¿Qué es una vacuna y cuáles son sus beneficios?
Si hay una palabra que está en boca de cualquier persona hoy en día, es la palabra vacuna.  Desde las farmacias, hoy más que nunca, tenemos una gran responsabilidad social y profesional para nuestros pacientes, haciendo una de las funciones que mejor sabemos hacer, la de informar. Una función que va inherente a nuestra profesión.

Es un producto biológico que se utiliza para prevenir enfermedades infecciosas a través de la activación de nuestro propio organismo para que éste pueda desarrollar defensas específicas contra las mismas. Por esto mismo, por norma general, las vacunas contienen parte del microorganismo causante de la enfermedad o el germen entero, pero muy debilitado o inactivado.

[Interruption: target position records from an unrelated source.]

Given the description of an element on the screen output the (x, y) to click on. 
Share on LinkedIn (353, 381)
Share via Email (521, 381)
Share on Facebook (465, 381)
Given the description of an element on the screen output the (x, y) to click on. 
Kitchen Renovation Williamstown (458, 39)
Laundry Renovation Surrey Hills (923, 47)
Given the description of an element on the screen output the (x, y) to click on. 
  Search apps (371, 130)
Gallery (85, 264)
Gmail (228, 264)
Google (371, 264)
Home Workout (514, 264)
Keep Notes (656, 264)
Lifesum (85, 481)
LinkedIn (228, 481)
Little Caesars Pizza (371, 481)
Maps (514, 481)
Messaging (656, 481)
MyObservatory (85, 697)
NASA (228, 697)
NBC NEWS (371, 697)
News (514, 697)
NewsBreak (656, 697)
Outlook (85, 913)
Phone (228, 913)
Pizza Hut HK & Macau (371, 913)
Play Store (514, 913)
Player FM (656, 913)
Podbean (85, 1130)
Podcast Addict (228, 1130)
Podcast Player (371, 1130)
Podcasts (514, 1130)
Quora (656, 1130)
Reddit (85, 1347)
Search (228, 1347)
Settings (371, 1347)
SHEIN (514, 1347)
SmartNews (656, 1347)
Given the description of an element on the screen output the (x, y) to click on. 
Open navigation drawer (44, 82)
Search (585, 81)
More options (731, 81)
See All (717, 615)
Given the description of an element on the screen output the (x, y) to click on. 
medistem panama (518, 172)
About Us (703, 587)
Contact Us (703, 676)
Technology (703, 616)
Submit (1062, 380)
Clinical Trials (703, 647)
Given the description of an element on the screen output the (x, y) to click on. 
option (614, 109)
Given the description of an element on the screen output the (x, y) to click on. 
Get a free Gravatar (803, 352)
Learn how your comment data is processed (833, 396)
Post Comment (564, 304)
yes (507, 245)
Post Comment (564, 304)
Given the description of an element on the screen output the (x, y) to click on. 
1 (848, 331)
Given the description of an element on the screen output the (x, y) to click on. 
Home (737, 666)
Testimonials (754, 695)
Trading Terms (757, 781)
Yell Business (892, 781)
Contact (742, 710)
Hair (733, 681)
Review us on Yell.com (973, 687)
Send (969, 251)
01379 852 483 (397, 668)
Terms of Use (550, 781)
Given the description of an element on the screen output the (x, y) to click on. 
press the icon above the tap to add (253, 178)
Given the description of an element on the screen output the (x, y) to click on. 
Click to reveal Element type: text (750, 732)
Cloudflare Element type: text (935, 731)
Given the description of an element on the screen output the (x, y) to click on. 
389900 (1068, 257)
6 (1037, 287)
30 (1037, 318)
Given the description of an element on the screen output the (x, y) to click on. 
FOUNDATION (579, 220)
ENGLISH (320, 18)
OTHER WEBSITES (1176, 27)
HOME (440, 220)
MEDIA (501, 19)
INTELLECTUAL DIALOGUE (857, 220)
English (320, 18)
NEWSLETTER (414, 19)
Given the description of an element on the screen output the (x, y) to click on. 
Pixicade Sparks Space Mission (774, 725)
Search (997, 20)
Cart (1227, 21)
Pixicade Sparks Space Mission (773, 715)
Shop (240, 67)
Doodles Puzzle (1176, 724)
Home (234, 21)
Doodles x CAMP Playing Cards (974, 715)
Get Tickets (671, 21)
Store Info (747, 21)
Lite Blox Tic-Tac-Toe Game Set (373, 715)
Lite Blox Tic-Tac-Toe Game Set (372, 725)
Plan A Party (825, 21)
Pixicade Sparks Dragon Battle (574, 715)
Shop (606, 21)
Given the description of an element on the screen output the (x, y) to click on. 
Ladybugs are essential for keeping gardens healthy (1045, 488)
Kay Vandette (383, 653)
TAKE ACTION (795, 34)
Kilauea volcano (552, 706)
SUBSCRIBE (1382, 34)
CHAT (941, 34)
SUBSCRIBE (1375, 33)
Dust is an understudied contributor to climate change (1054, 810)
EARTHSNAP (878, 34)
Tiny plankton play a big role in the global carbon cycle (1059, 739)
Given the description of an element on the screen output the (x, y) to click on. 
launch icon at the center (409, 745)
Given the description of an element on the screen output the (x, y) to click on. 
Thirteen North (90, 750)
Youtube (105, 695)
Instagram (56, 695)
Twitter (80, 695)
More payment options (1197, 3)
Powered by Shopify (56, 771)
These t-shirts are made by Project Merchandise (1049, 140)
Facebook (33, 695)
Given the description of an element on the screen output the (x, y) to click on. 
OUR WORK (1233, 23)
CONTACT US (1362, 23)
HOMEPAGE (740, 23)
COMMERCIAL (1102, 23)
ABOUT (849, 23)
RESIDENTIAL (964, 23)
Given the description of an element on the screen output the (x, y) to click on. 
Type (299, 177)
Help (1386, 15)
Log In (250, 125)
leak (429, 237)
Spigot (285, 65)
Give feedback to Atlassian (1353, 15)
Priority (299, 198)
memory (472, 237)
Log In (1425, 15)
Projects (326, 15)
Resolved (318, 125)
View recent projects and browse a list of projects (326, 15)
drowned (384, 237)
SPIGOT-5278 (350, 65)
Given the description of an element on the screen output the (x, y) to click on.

¿Cuáles son los principales beneficios?

Hay evidencias, que no se pueden negar:

  • Las vacunas salvan vidas. La Organización Mundial de la Salud (OMS) estima que gracias a los programas de vacunación se salvan entre 2-3 millones de vida cada año.
  • Las vacunas han permitido reducir la morbilidad asociada y aumentar la calidad de vida. Esto es especialmente importante en pacientes crónicos que son más susceptibles de desarrollar complicaciones derivadas. Son estos pacientes a los que nosotros, desde la oficina de farmacia, tenemos más fácil acceso.
  • Las vacunas ofrecen protección no solo al que se vacuna sino también al resto de la comunidad. Lo que se denomina inmunidad de rebaño.1
  • De forma indirecta, el uso de las vacunas reduce las resistencias antimicrobianas, ya que, al vacunarnos, evitamos la posible infección derivada de la complicación del agente causante, y su consiguiente tratamiento antibiótico.
  • Proporcionan beneficios sociales y económicos.
  • Nos ayudan a prevenir enfermedades relacionadas y algunos tipos de cáncer como, por ejemplo, la vacuna frente a la gripe confiere protección frente a otitis, la del sarampión frente a la disentería o la neumonía y, como es bien conocido, la vacuna del VPH (virus del papiloma humano) protege frente a distintos tipos de cáncer.
  • La vacunación aumenta la esperanza de vida.
  • Las vacunas son seguras. Sus riesgos siempre serán menores a los beneficios aportados.
  • La vacunación es importante a lo largo de toda la vida, no acaba en la infancia. Un ejemplo claro, lo tendríamos con la vacunación anual de la gripe estacional en aquellos grupos de riesgo. O la del herpes zoster en mayores de 50 años. Inclusive, la vacunación en personas mayores de 65 años con vacunas antineumocócicas, que prevengan de complicaciones futuras.

Fuente: El Club de la Farmacia, Beatriz Díaz-Carrasco.